✨ Martes y viernes nuevos capítulos y estrenos
💬 Únete a la comunidad en WhatsApp & Telegram!
Si te está gustando la lectura, me ayudarías mucho compartiendo la web 🌟
Capítulo 1224:
🍙 🍙 🍙 🍙 🍙
La enfermera asintió con respeto. «Me encargo de inmediato.»
Mientras esperaban que se organizara el traslado de habitación, la mujer embarazada de la cama de al lado — al darse cuenta de que Rylie no era alguien a quien pudiera provocar fácilmente — guardó silencio. Poco después, su esposo llegó cargando tres cajas de comida para llevar. A primera vista, las comidas parecían destinadas únicamente a su propia familia, pero para sorpresa de todos, le ofreció una a Melany con una sonrisa amistosa. «He notado que no tienes visitas, y probablemente llevas tiempo comiendo la insípida comida del hospital. Debe ser difícil manejarlo todo sola, así que traje una ración extra para ti.»
Ver a su marido mostrar amabilidad hacia otra mujer encendió de inmediato la rabia de la embarazada. «¿Qué, ahora te crees millonario? ¿Comprando comida para extrañas? ¿O acaso ella carga un hijo tuyo?»
El hombre se giró y le lanzó una mirada fulminante a su esposa. «¡Ya basta! ¿Crees que todos comen tanto como tú? Estamos en el mismo cuarto — ¿qué tiene de malo ofrecer algo de ayuda?»
𝖫е𝘦 𝖽𝗲ѕ𝖽е 𝘁𝘂 𝘤e𝗅𝗎𝘭а𝗿 е𝗇 𝗻𝗼𝘃𝘦𝗅𝘢𝘀𝟰𝗳𝗮ո.𝘤𝗈𝗺
Sintiéndose incómoda, Melany declinó amablemente. Rylie intervino con calma: «Consumió demasiados nutrientes en los primeros meses, lo que hizo que el bebé creciera más de lo esperado.
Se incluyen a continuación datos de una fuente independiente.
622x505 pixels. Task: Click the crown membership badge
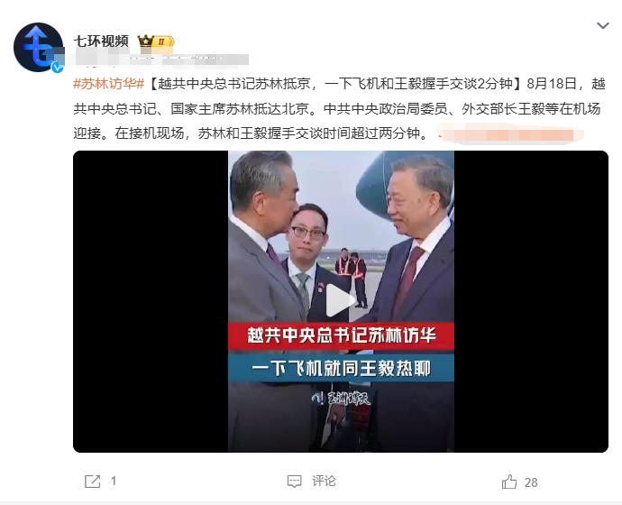(145, 41)
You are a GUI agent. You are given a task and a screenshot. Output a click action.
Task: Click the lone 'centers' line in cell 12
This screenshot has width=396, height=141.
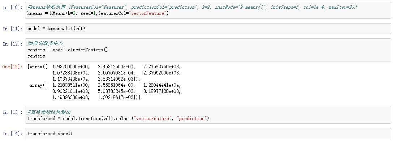tap(36, 56)
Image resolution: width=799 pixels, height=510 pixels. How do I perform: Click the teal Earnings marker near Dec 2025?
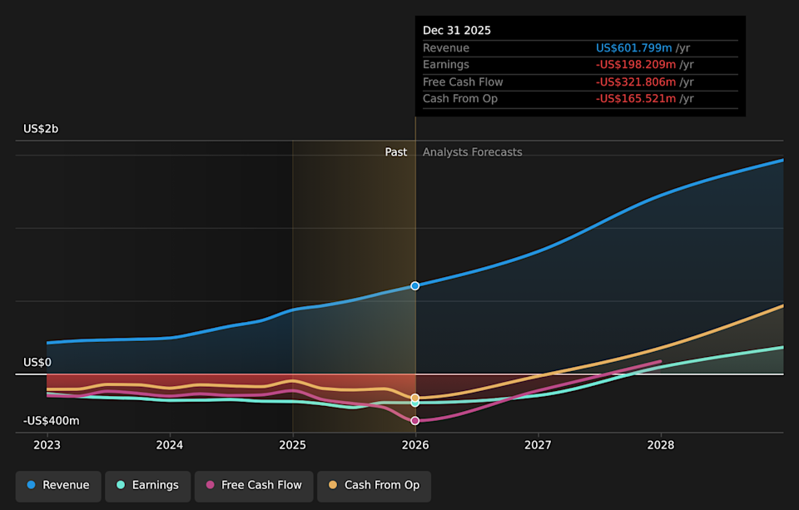(414, 403)
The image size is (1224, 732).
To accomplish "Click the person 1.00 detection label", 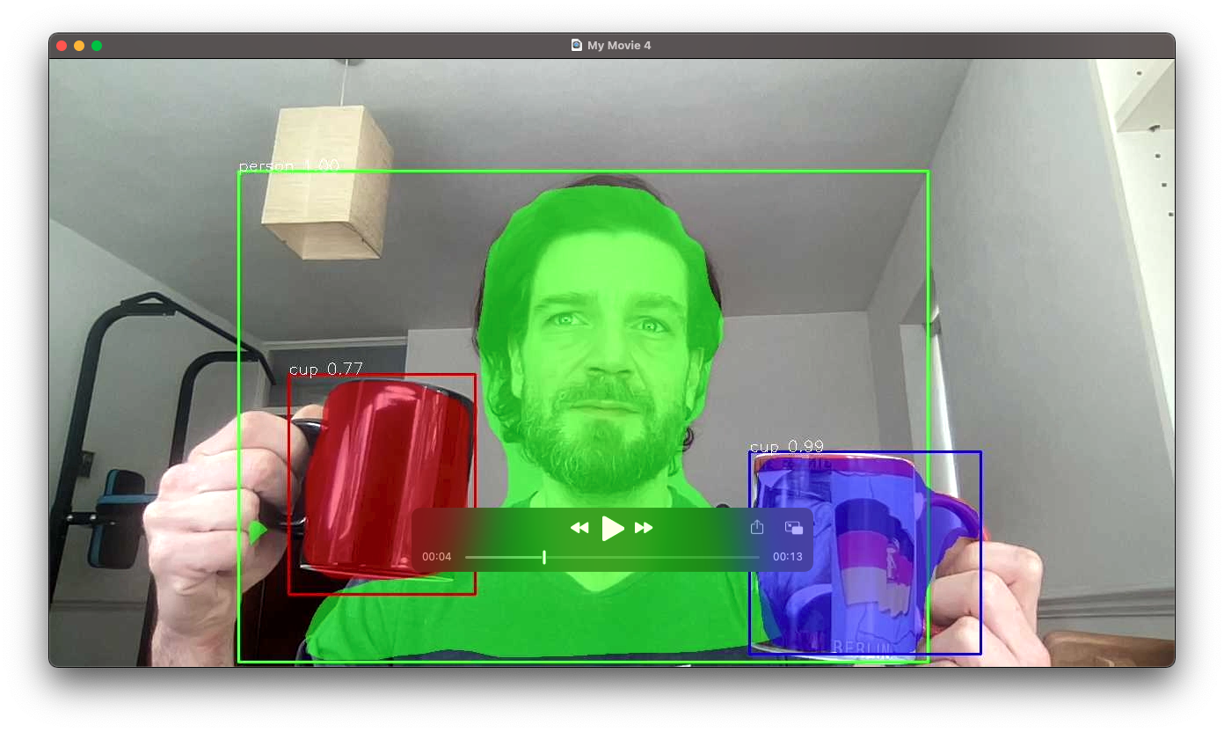I will click(x=288, y=166).
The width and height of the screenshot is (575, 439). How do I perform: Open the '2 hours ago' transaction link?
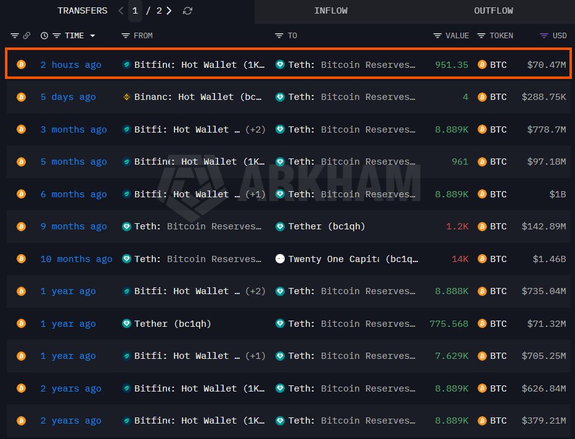click(71, 65)
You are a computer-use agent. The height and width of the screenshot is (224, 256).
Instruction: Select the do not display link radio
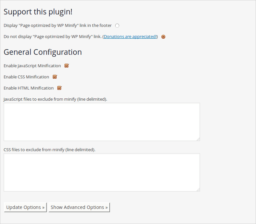(x=163, y=37)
Comer más ligero ahora hará el parto más seguro y sencillo.»
«¿Y usted qué tiene que ver con ella?» resopló el hombre. «Lleva tanto tiempo aquí y nunca he visto a un solo familiar. ¿De verdad están tan cortos de dinero? ¿Así cuidan a una mujer joven embarazada?»
Rylie comprendió de inmediato que razonar con él sería completamente inútil.
Melany frunció el ceño con visible irritación. «Lo que pase en mi familia no es asunto suyo. Por favor, déjeme en paz.»
«Qué ingrata», respondió el hombre con frialdad, y jaló la cortina divisoria de un tirón.
Rylie se volvió con gentileza hacia Melany. «¿Por qué no elegiste quedarte en un cuarto VIP?»
«Cuando me internaron, era la única aquí», respondió Melany en voz baja. «Asumí que todo saldría bien, así que no quería molestar a nadie innecesariamente.»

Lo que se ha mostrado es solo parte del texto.